The NP-hardness of the problem encouraged the use of heuristics and meta-heuristics. The greedy approach (Offutt et al. 1995) as well as other heuristics for minimal hitting set and set cover problem (Harrold et al. 1993; Chen and Lau 1995) have been applied to test suite minimisation but these approaches were not cost-cognisant and only dealt with a single objective (test coverage). With the single-objective problem formulation, the solution to the test suite minimisation problem is one subset of test cases that maximises the test coverage with minimum redundancy.

Later, the problem was reformulated as a multi-objective optimisation problem (Yoo and Harman 2007). With the multi-objective problem formulation, the solution to the test suite minimisation problem is not just a single solution but a set of non-dominated, Pareto-efficient solutions. This set of solutions reveals the trade-off between test coverage and the cost of testing that is specific to the test suite in consideration. For example, with the solution to the multi-objective test suite minimisation problem, it is possible not only to know what the minimal subset that achieves the maximum test coverage is, but also to know how much test coverage is possible for any given testing budget.

Since the greedy algorithm may not always produce Pareto optimal solutions for multi-objective test suite minimisation problems, Multi-Objective Evolutionary Algorithms (MOEAs) have been applied (Maia et al. 2009; Yoo and Harman 2007). While this paper studies three selected MOEAs, the principle of parallelising fitness evaluation of multiple solutions in the population of an MOEA applies universally to any MOEA.

GPGPU and Evolutionary Algorithms

Graphics cards have become a compelling platform for intensive computation, with a set of resource-hungry graphic manipulation problems that have driven the rapid advances in their performance and programmability (Owens et al. 2007). As a result, consumer-level graphics cards boast tremendous memory bandwidth and computational power.
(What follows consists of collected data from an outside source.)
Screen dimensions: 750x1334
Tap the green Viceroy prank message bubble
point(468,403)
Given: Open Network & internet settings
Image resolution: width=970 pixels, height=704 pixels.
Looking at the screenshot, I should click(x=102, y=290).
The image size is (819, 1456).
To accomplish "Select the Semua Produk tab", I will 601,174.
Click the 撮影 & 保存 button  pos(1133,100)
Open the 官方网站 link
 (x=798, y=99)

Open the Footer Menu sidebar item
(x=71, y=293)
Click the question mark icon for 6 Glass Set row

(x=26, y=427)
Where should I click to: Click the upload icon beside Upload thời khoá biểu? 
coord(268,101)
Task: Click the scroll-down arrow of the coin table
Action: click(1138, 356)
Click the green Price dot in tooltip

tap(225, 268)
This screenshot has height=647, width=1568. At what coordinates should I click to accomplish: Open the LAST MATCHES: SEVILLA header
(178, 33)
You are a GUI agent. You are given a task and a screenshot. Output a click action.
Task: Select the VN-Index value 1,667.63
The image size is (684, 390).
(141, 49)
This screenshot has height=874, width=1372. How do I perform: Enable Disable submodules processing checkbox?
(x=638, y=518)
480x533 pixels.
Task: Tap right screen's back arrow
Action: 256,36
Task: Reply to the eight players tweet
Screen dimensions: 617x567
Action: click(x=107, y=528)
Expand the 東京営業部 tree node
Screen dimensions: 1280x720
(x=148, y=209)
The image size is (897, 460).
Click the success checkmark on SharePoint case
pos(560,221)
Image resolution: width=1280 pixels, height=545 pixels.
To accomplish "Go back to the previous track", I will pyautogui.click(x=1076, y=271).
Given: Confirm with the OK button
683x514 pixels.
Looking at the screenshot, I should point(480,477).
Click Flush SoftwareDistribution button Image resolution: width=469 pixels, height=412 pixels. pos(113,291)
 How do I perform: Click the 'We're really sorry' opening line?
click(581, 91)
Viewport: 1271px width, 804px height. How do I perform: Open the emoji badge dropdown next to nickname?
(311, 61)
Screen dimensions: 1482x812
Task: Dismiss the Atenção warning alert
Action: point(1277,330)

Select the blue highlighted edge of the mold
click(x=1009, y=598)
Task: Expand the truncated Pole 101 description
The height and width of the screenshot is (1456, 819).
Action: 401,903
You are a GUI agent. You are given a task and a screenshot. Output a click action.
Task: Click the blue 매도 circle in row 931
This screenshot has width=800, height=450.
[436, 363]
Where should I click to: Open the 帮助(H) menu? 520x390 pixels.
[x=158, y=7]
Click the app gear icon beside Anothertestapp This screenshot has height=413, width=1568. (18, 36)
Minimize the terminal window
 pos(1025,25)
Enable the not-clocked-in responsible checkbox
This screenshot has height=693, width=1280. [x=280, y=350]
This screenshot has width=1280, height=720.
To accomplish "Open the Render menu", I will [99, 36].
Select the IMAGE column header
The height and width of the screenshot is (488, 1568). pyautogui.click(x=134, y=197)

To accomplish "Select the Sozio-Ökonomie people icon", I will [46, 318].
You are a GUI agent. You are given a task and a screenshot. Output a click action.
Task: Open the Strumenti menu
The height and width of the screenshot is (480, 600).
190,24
For example, ATI Radeon HD4850 (the graphics card used in the empirical study in the paper), costing about $150 as of April 2010, provides 1000GFlops processing rate and 63.6 GB/s memory bandwidth. Graphics cards are also becoming faster more quickly compared to CPUs. In general, it has been reported that the computational capabilities of graphics cards, measured by metrics of graphics performance, have compounded at the average yearly rate of 1.7× (rendered pixels/s) to 2.3× (rendered vertices/s) (Owens et al. 2007). This significantly outperforms the growth in traditional microprocessors; using the SPEC benchmark, the yearly rate of growth for CPU performance has been measured at 1.4× by a recent survey (Ekman et al. 2005).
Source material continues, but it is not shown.